* _WYBRANY FRAGMENT_
►
Z perspektywy mikrocyklu warto wziąć pod uwagę wpływ pracy nad mobilnością i stabilnością na zdolność do wykonywania specyficznych treningów i vice versa. Treningi stabilności czy nawet rozciąganie z wykorzystaniem metody PNF stanowią spore obciążenie mięśniowe, które trzeba uwzględnić w swoim programie treningowym.
Celem zawodnika powinno być poprawne i bezpieczne wykonanie ćwiczenia, a nie wykonanie ćwiczenia dłużej, więcej razy czy z większym ciężarem. Zanim rozpoczniecie progresję w kierunku większych obciążeń upewnijcie się, że technika wykonywania jest właściwa – na przykład wykonując przysiad z gryfem z przodu. Jeśli zbytnio pochylacie tułów do przodu, tym samym mocno obciążając kręgosłup, kolana wychodzą poza obrys palców, a pięty odrywają się od podłoża to znaczy, że nie powinniście brać się za przysiady z obciążeniem (zresztą wtedy po prostu nie utrzymacie sztangi z ciężarami). Warto wtedy zrobić krok w tył i popracować np. nad mobilnością stawów skokowych, wzmacnianiem pośladków i mięśni brzucha.
◄
* _MATERIAŁ_
►
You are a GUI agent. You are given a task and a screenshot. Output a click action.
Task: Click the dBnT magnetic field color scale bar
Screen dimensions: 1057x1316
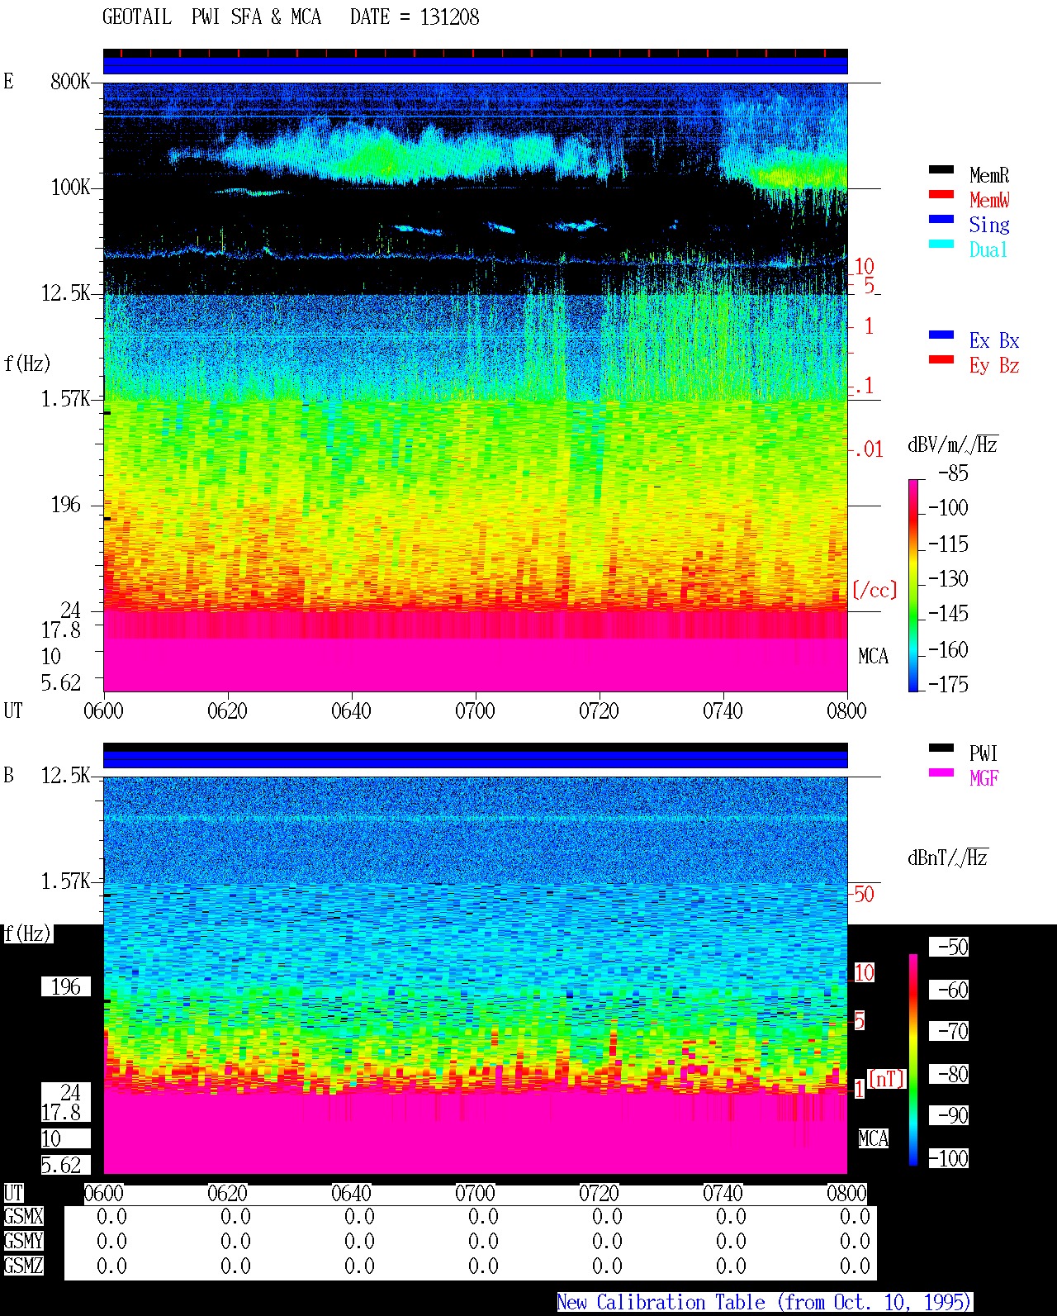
◄
* _ZADANIA_
a – Oceń, czy poniższe stwierdzenia zgadzają się z fragmentem o treningu mobilności i stabilności, i przy każdym odpowiedz „tak” lub „nie”, przytaczając dosłownie rozstrzygające słowa tekstu. (i) Rozciąganie metodą PNF stanowi spore obciążenie mięśniowe. (ii) Celem zawodnika powinno być wykonanie ćwiczenia z jak największym ciężarem. (iii) Gdy pięty odrywają się od podłoża podczas przysiadu, tekst zaleca między innymi pracę nad mobilnością stawów skokowych.
b – Napisz dalszy ciąg fragmentu o treningu mobilności i stabilności, zaczynając od miejsca, w którym się kończy.

* _OCZEKIWANE ODPOWIEDZI_
a –
(i) Tak: „Treningi stabilności czy nawet rozciąganie z wykorzystaniem metody PNF stanowią spore obciążenie mięśniowe”.
(ii) Nie: „Celem zawodnika powinno być poprawne i bezpieczne wykonanie ćwiczenia, a nie wykonanie ćwiczenia dłużej, więcej razy czy z większym ciężarem”.
(iii) Tak: „Warto wtedy zrobić krok w tył i popracować np. nad mobilnością stawów skokowych”.

b –
Systematyczność
Ćwiczenia należy wykonywać regularnie, w możliwie równych odstępach czasu. Pierwsze sesje mogą powodować „naciągnięcia” czy „zakwasy”, na kolejnych treningach powinno być już duże lepiej. Ale jeśli po kilku sesjach zafundujecie sobie tydzień przerwy, to istnieje duża szansa, że dolegliwości związane z rozpoczęciem treningu powrócą. Równomierne rozłożenie bodźców w mikrocyklu sprzyja również lepszej adaptacji do treningu. W większości przypadków w zupełności wystarczą sesje mobilnościowo-stabilnościowe dwa do trzech razy w tygodniu oraz regularne rozciąganie przy okazji większości treningów.
Umiar
Jak ze wszystkimi elementami treningu, tu również można przedobrzyć. Apeluję więc o rozsądek!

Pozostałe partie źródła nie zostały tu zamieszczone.